* [Task brief]
Every line of the material that follows must be printed again exactly.

....

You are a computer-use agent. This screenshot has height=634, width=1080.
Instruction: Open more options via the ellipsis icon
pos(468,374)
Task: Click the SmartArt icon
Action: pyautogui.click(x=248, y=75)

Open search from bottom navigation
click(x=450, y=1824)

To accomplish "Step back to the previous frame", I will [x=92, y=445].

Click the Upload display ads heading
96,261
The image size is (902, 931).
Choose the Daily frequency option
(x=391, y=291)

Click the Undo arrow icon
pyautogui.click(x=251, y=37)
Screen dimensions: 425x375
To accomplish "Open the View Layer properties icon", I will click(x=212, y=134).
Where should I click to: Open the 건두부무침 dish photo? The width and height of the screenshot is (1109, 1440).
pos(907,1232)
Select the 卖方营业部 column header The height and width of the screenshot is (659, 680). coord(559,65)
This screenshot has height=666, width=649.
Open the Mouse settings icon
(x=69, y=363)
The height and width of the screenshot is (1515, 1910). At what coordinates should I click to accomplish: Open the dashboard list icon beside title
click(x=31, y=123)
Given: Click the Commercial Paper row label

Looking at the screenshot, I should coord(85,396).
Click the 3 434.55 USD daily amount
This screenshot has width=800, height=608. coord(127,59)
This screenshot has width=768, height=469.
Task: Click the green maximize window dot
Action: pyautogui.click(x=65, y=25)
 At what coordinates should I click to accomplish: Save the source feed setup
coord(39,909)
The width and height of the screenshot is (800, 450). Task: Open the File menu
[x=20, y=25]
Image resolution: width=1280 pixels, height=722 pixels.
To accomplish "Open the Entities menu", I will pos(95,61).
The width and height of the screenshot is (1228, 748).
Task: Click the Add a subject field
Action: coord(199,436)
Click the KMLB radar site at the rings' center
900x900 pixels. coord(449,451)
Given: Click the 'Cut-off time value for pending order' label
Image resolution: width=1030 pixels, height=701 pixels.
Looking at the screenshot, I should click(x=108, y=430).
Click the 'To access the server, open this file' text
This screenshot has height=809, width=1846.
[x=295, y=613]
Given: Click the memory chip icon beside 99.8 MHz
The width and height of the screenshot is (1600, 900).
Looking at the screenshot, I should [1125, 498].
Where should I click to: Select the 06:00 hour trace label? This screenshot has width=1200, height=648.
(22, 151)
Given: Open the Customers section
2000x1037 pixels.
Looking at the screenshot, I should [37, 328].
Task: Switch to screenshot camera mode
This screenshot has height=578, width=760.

....

* [Task solution]
You are a computer-use agent. This screenshot has height=634, width=1080.
Instruction: Open more options via the ellipsis icon
pos(468,374)
Task: Click the SmartArt icon
Action: pyautogui.click(x=248, y=75)

Open search from bottom navigation
click(x=450, y=1824)

To accomplish "Step back to the previous frame", I will [x=92, y=445].

Click the Upload display ads heading
96,261
The image size is (902, 931).
Choose the Daily frequency option
(x=391, y=291)

Click the Undo arrow icon
pyautogui.click(x=251, y=37)
Screen dimensions: 425x375
To accomplish "Open the View Layer properties icon", I will click(x=212, y=134).
Where should I click to: Open the 건두부무침 dish photo? The width and height of the screenshot is (1109, 1440).
pos(907,1232)
Select the 卖方营业部 column header The height and width of the screenshot is (659, 680). coord(559,65)
This screenshot has height=666, width=649.
Open the Mouse settings icon
(x=69, y=363)
The height and width of the screenshot is (1515, 1910). At what coordinates should I click to accomplish: Open the dashboard list icon beside title
click(x=31, y=123)
Given: Click the Commercial Paper row label

Looking at the screenshot, I should coord(85,396).
Click the 3 434.55 USD daily amount
This screenshot has width=800, height=608. coord(127,59)
This screenshot has width=768, height=469.
Task: Click the green maximize window dot
Action: pyautogui.click(x=65, y=25)
 At what coordinates should I click to accomplish: Save the source feed setup
coord(39,909)
The width and height of the screenshot is (800, 450). Task: Open the File menu
[x=20, y=25]
Image resolution: width=1280 pixels, height=722 pixels.
To accomplish "Open the Entities menu", I will pos(95,61).
The width and height of the screenshot is (1228, 748).
Task: Click the Add a subject field
Action: coord(199,436)
Click the KMLB radar site at the rings' center
900x900 pixels. coord(449,451)
Given: Click the 'Cut-off time value for pending order' label
Image resolution: width=1030 pixels, height=701 pixels.
Looking at the screenshot, I should click(x=108, y=430).
Click the 'To access the server, open this file' text
This screenshot has height=809, width=1846.
[x=295, y=613]
Given: Click the memory chip icon beside 99.8 MHz
The width and height of the screenshot is (1600, 900).
Looking at the screenshot, I should [1125, 498].
Where should I click to: Select the 06:00 hour trace label? This screenshot has width=1200, height=648.
(22, 151)
Given: Open the Customers section
2000x1037 pixels.
Looking at the screenshot, I should [37, 328].
Task: Switch to screenshot camera mode
This screenshot has height=578, width=760.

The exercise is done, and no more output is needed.